George Saigbe Boley, 62, was targeted by the first removal order made by a U.S. immigration court using the 2008 Child Soldiers Accountability Act, which allows a resident to be deported if they have recruited and used child soldiers.
Boley is the former leader of the Liberian Peace Council (LPC), a faction that fought against ex-President Charles Taylor's forces and some of whose members were accused of atrocities at Liberia's Truth and Reconciliation Commission.
"George Boley's removal is a major step in addressing the serious human rights abuses Mr. Boley perpetrated in Liberia in the 1990s," U.S. Immigration and Customs Enforcement (ICE) Director John Morton said in a statement.

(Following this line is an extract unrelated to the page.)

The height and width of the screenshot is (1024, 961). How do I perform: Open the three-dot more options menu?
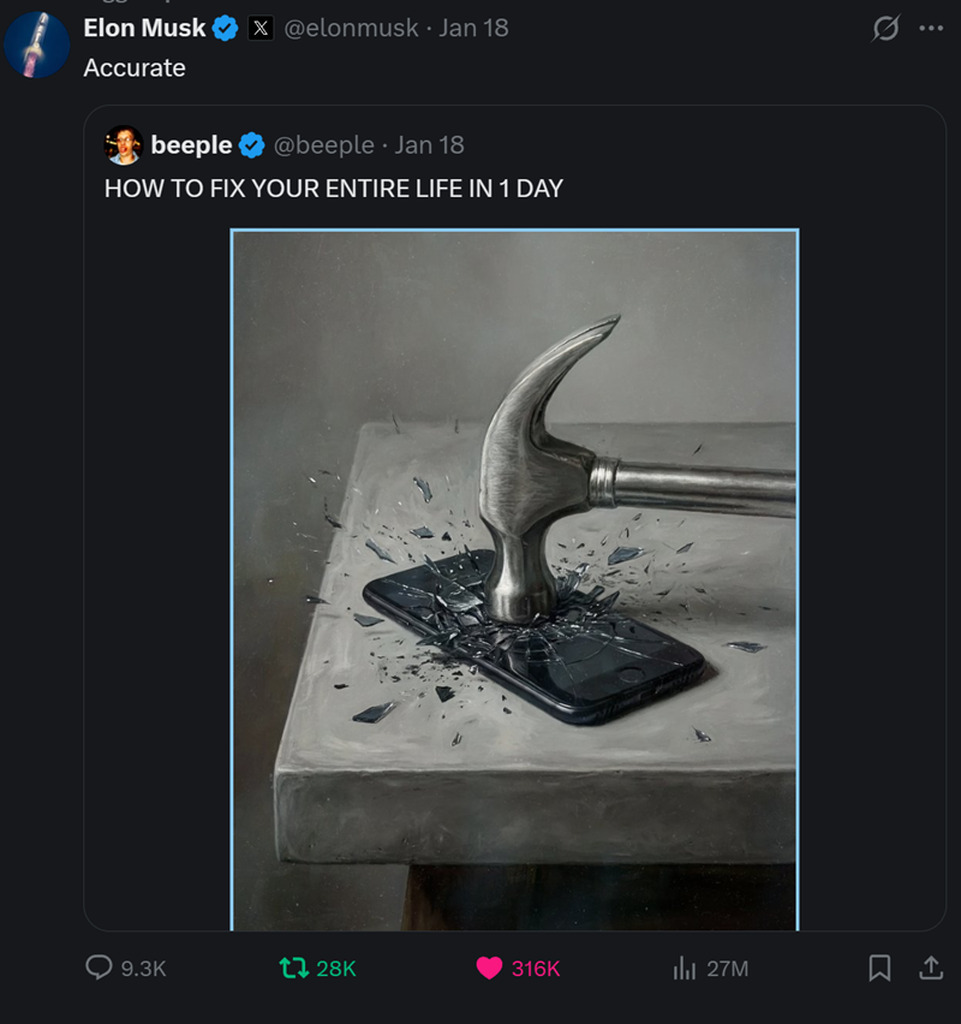pos(931,29)
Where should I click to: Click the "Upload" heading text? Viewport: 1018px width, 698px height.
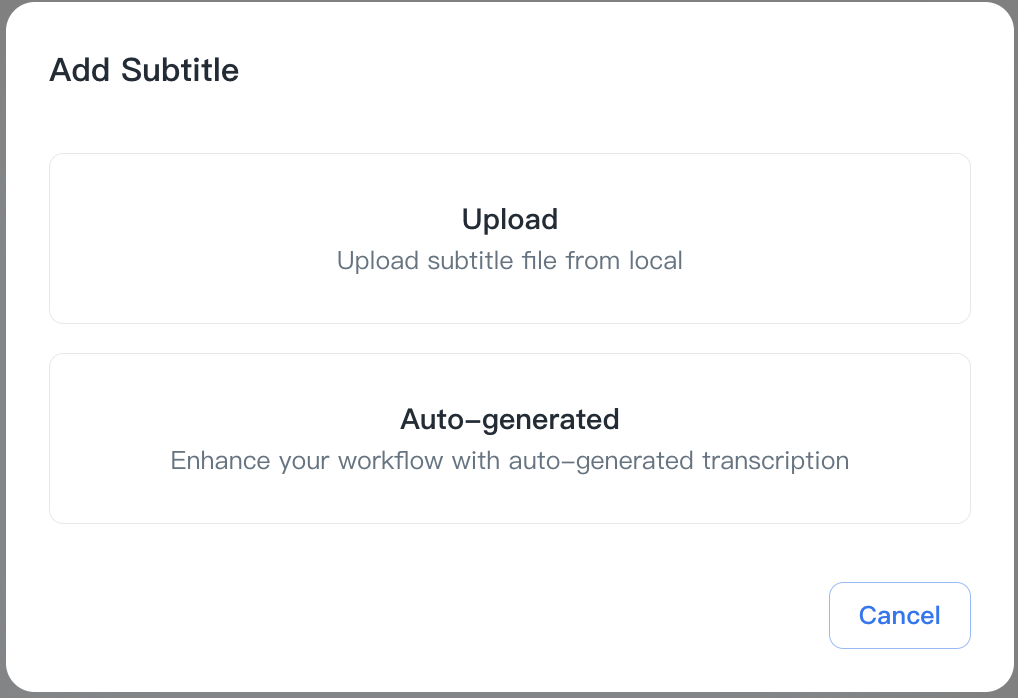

"The United States has always welcomed refugees and those fleeing oppression, but we will not be a safe haven for human rights violators and war criminals."
But it was not clear whether Boley, who upon arrival in Monrovia drove away with his lawyer and sister after clearing immigration formalities, would face any legal action in Liberia.
"He has been deported from the U.S. but he has committed no crime in Liberia," Bill Smith, spokesman for the Liberian Bureau of Immigration and Naturalization said on Friday in response to inquiries. No comment was available from the Justice Ministry.
Boley, who studied in the United States during the 1970s and is married to a U.S. woman, spent two years in detention before his deportation.
The wars in Liberia and Sierra Leone that killed more than 250,000 people during the 1990s will under the spotlight again next month with the April 26 verdict on Taylor in a U.N. war crimes court.
Taylor, the first African leader to go before an international tribunal, was accused on faced 11 counts of murder, rape, conscripting child soldiers and sexual slavery.